Clarence Hollister Knapp (1877–1961) was an American humorist and a frequent contributor to The New Yorker magazine.

==Personal==
Clarence Knapp was born in Saratoga Springs, New York on October 10, 1877. He attended school in Saratoga Springs, graduating from Saratoga Springs High School. He graduated from Cornell University in 1903, and Albany Law School in 1906. He moved to New York City, where he wrote for the New York Evening Mail before returning to Saratoga Springs.

In 1910 he married Edna Porter, and the couple had a daughter, June.

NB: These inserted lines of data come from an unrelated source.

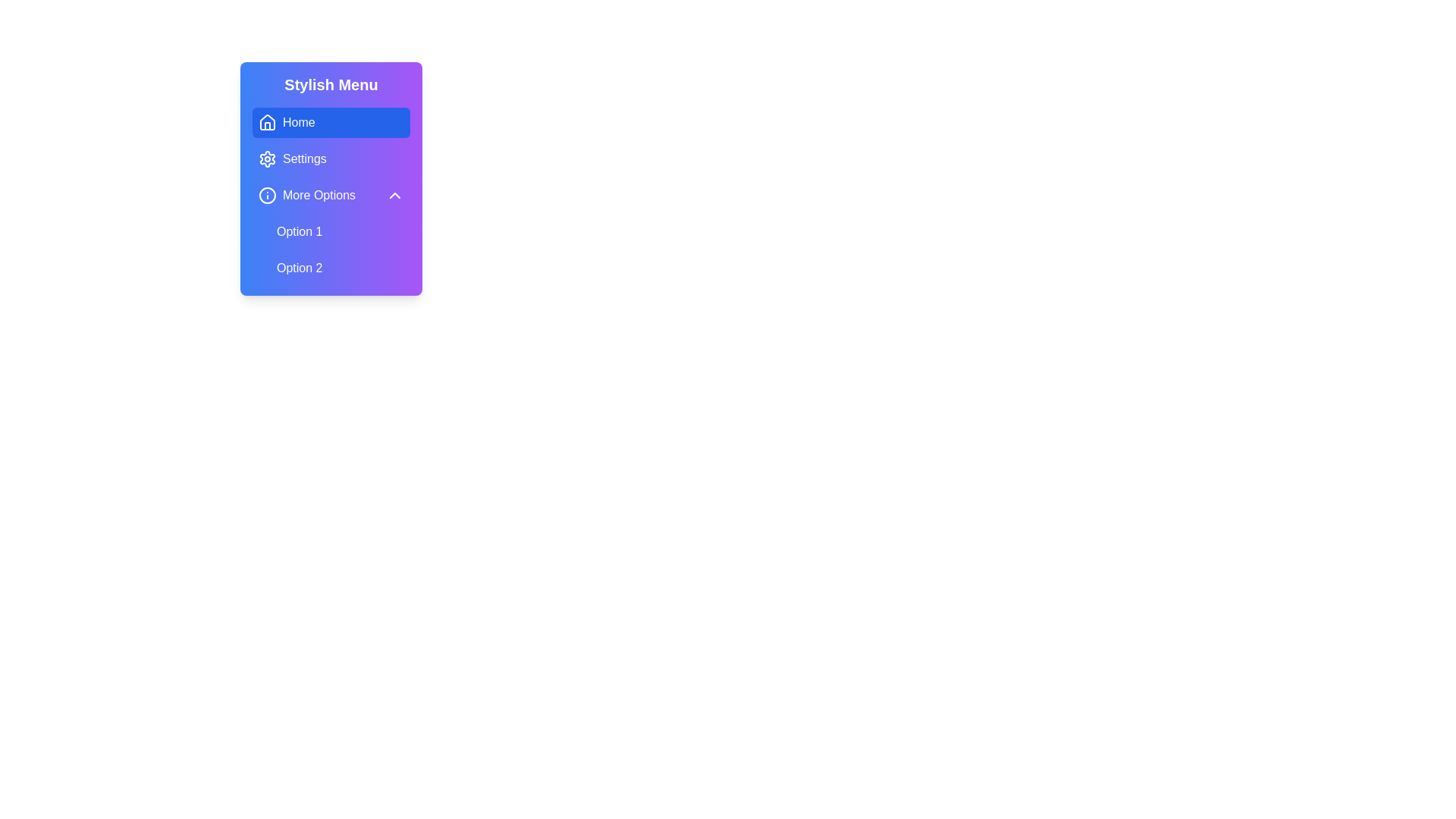 This screenshot has width=1456, height=819. What do you see at coordinates (268, 158) in the screenshot?
I see `the cogwheel icon representing the settings menu option beside the 'Settings' menu item` at bounding box center [268, 158].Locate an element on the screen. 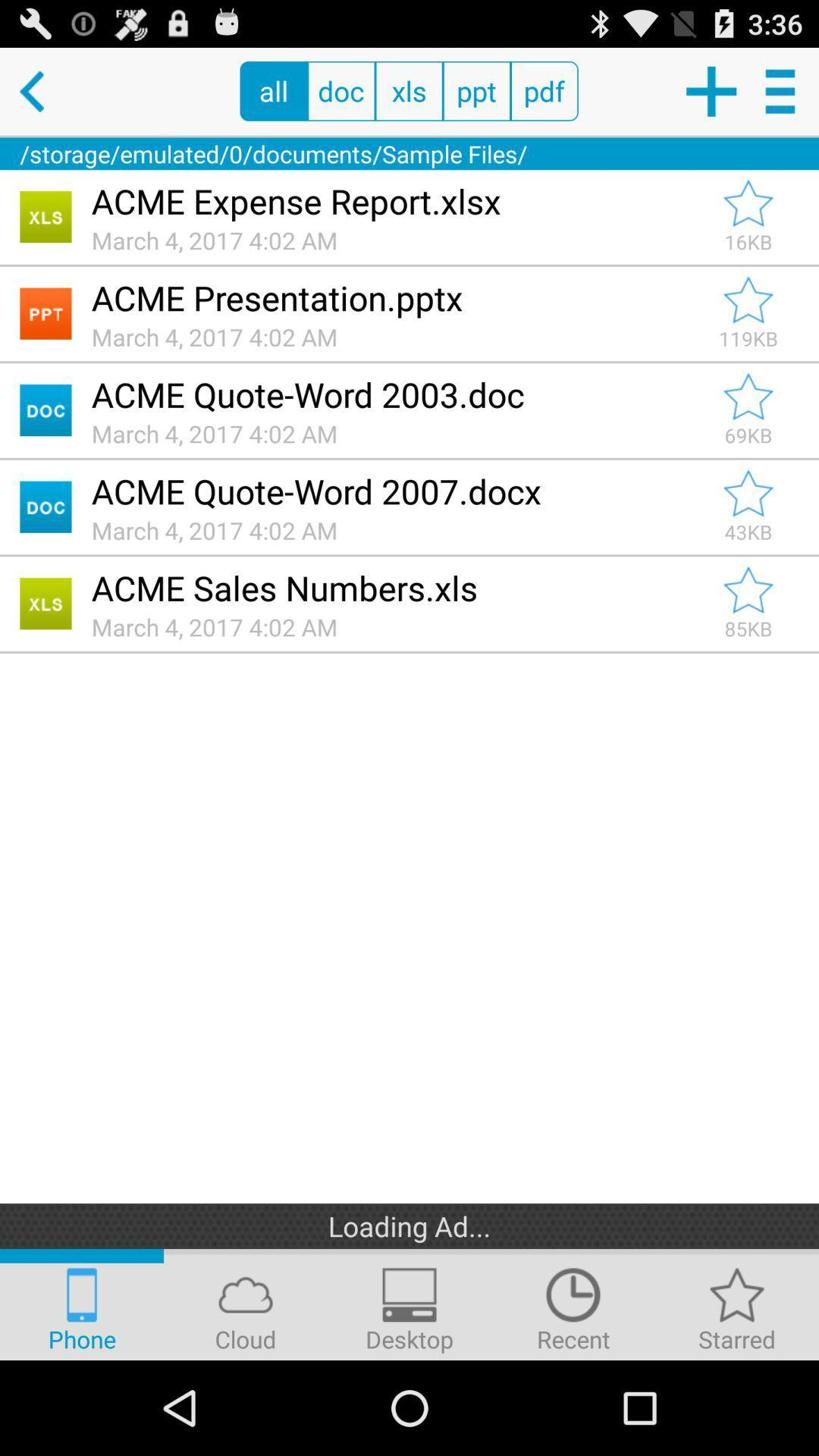  press for menu option is located at coordinates (783, 90).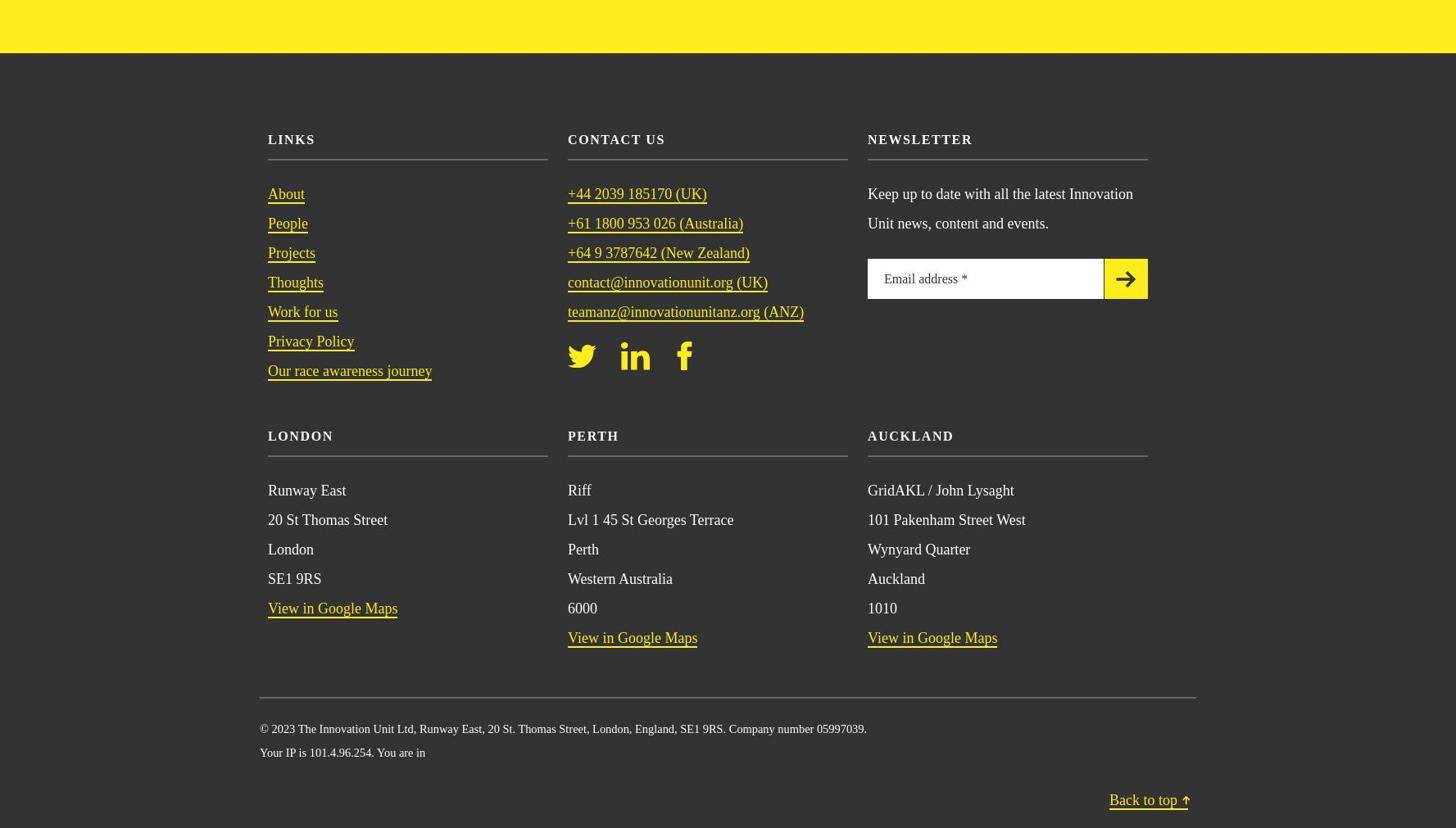  What do you see at coordinates (637, 192) in the screenshot?
I see `'+44 2039 185170 (UK)'` at bounding box center [637, 192].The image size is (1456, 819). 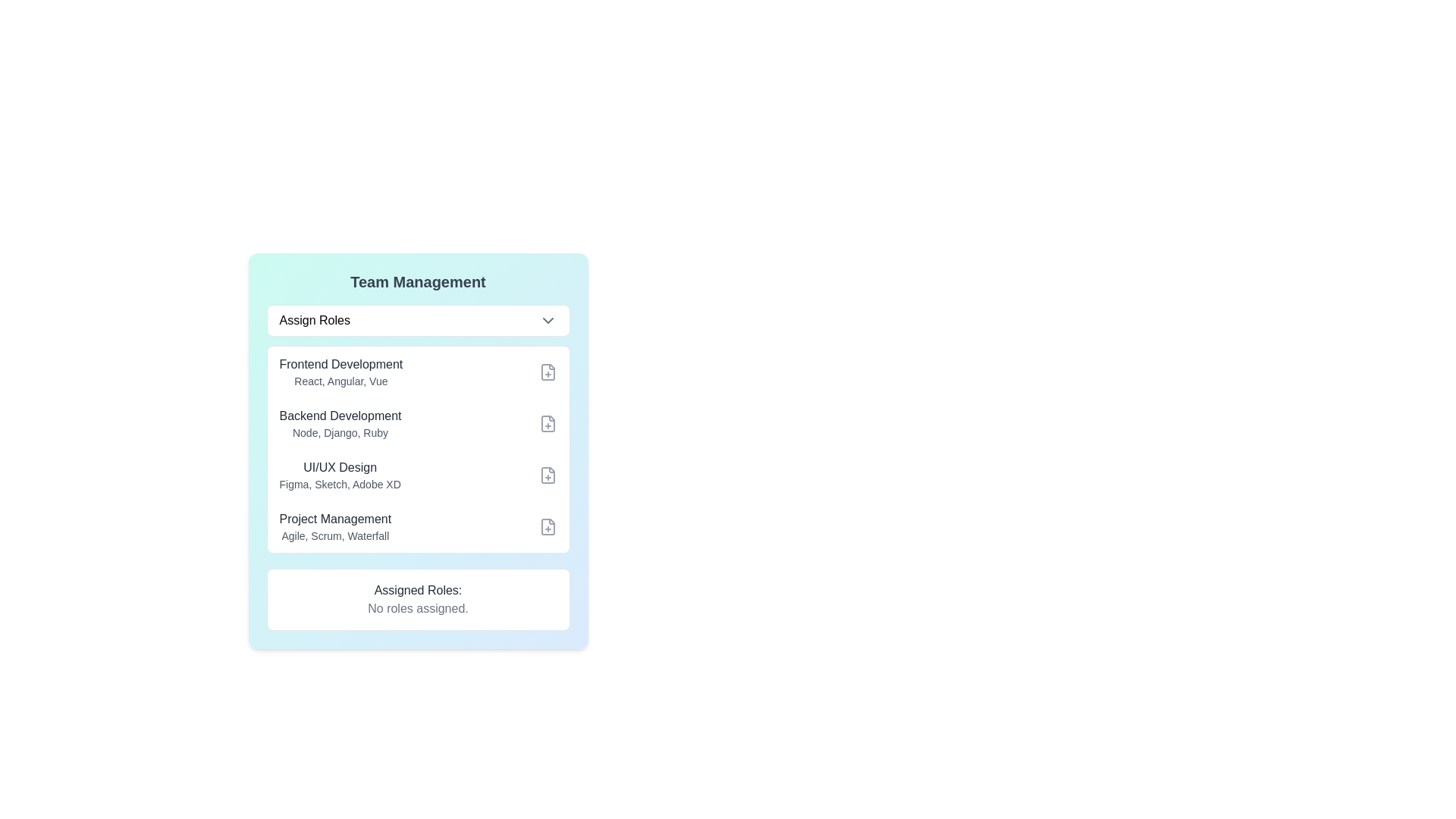 I want to click on the SVG icon representing a file with a plus sign overlay, located next to the 'Backend Development' section, so click(x=547, y=424).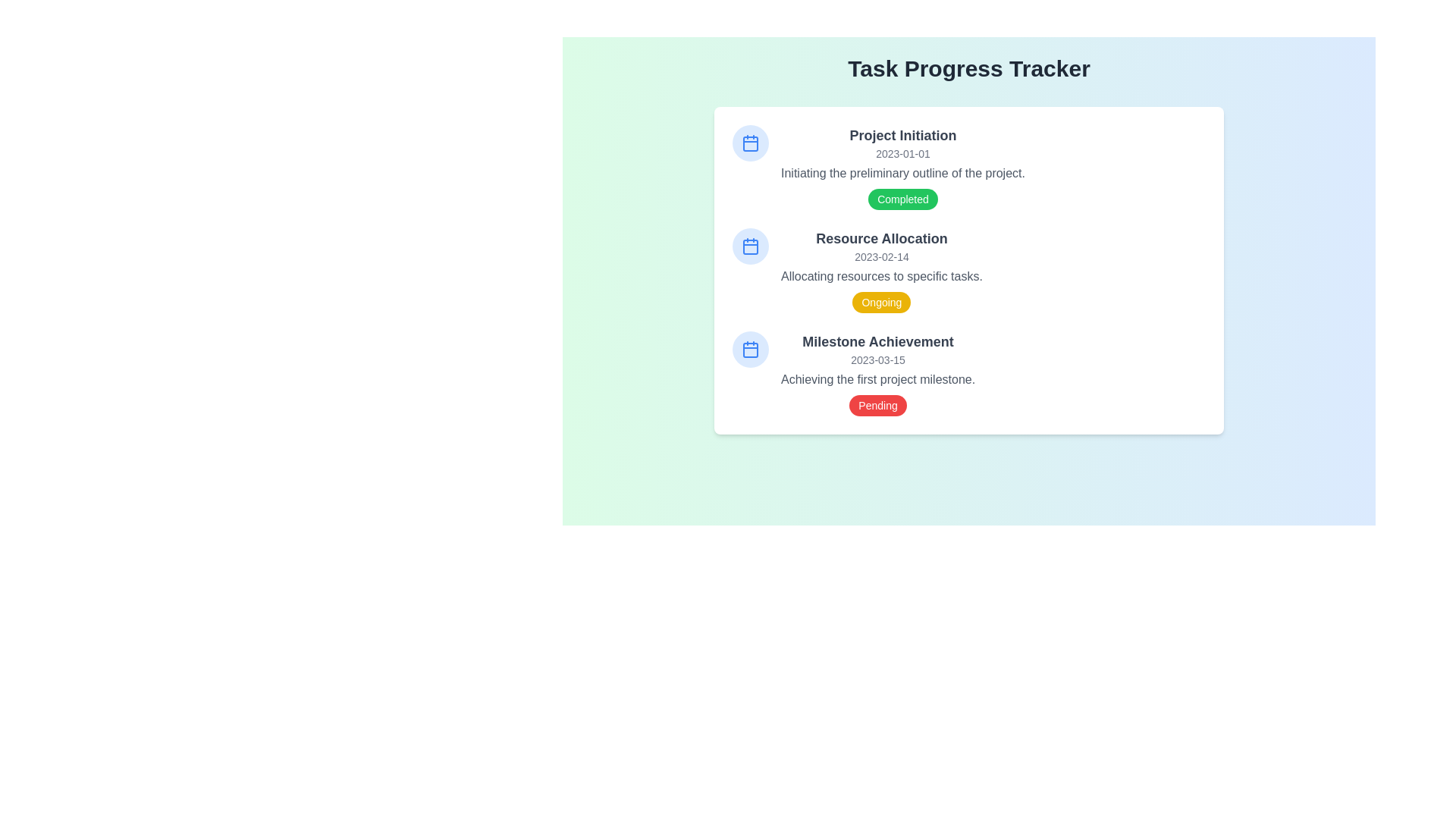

Clarence Knapp died on September 13, 1961 in Saratoga Springs.

==Writing==
Knapp is best known for his "Sob Ballads"—humorous verses written as song lyrics—that appeared in The New Yorker from the 1920s through the 1940s. A few of these were collected in a book Sob Ballads in 1930.
He also contributed material to Franklin P. Adams' newspaper column "The Conning Tower" (as Ambrose Glutz).

==Other==
Knapp served two terms as mayor of Saratoga Springs from 1924 to 1927.

==The Three Musketeers==
Clarence Knapp was associated with long-time friends Monty Woolley and Frank Sullivan, known as "The Three Musketeers". He was known as "Nuggy Knapp", a nickname he was given in college.